## Exercise details
Rewrite the data below, replacing every "screenshot" with "screen capture" and changing nothing else. Leave the pictures out.

=-=-=-=-=

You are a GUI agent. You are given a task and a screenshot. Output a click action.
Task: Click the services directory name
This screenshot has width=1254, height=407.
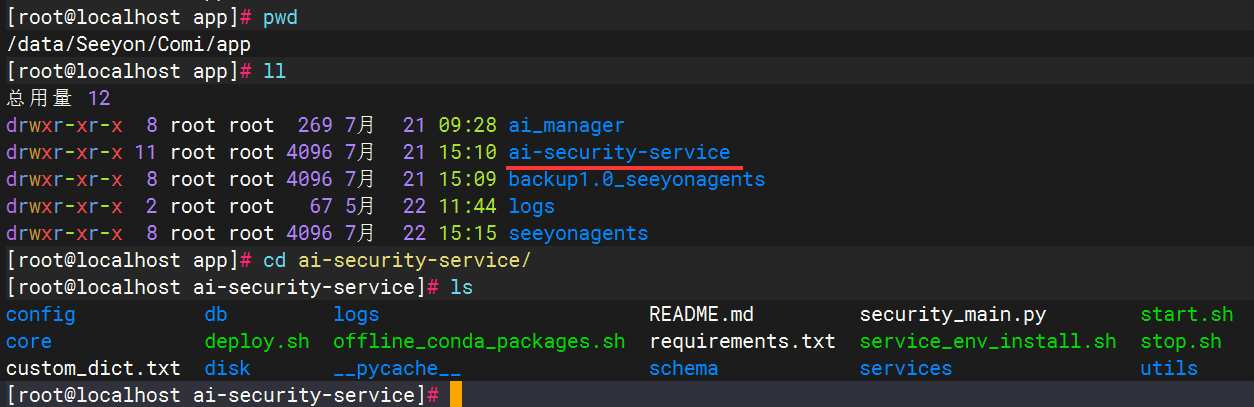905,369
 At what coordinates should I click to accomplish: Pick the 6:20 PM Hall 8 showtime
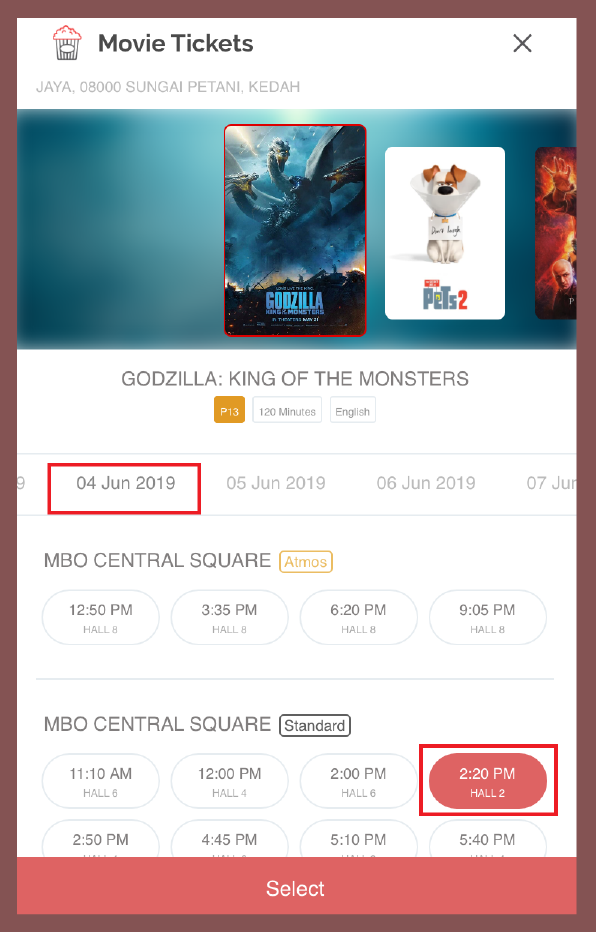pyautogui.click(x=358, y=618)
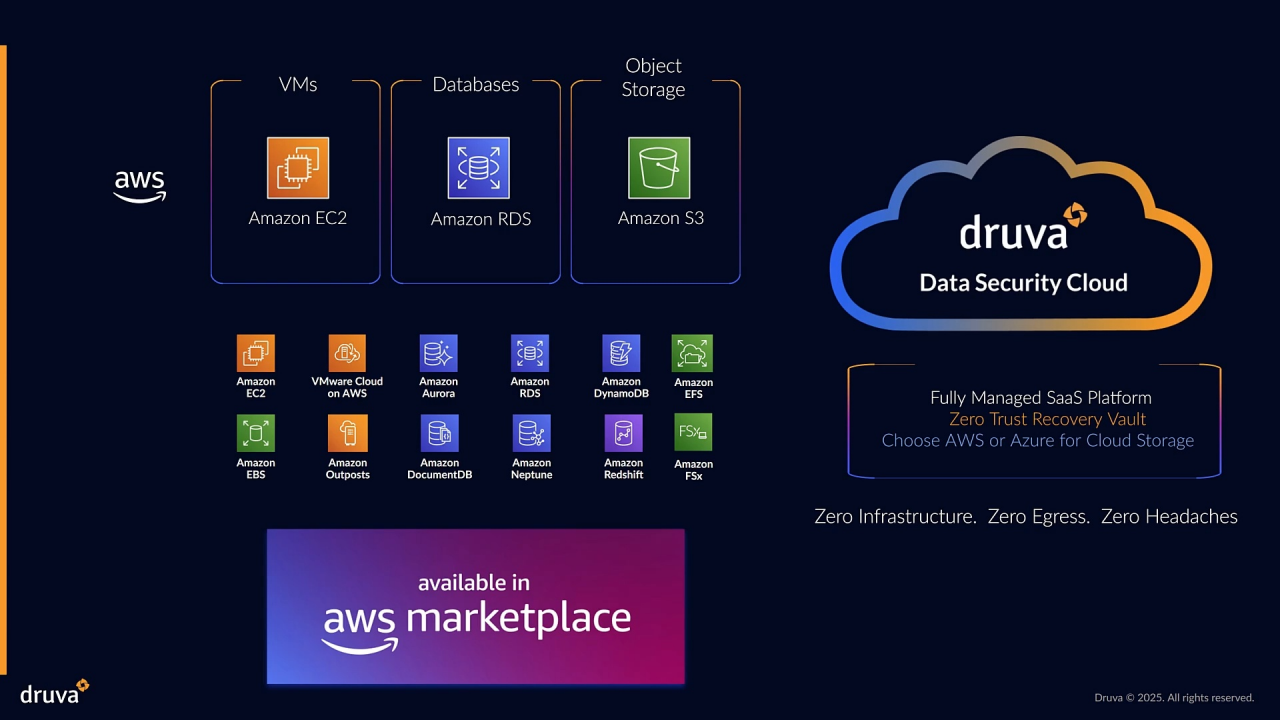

=-=-=-=-=

## Solution to this task
You are a GUI agent. You are given a task and a screen capture. Output a click action.
Task: Click the services directory name
This screen capture has width=1254, height=407.
905,369
 At what coordinates should I click to accomplish: Pick the 6:20 PM Hall 8 showtime
pyautogui.click(x=358, y=618)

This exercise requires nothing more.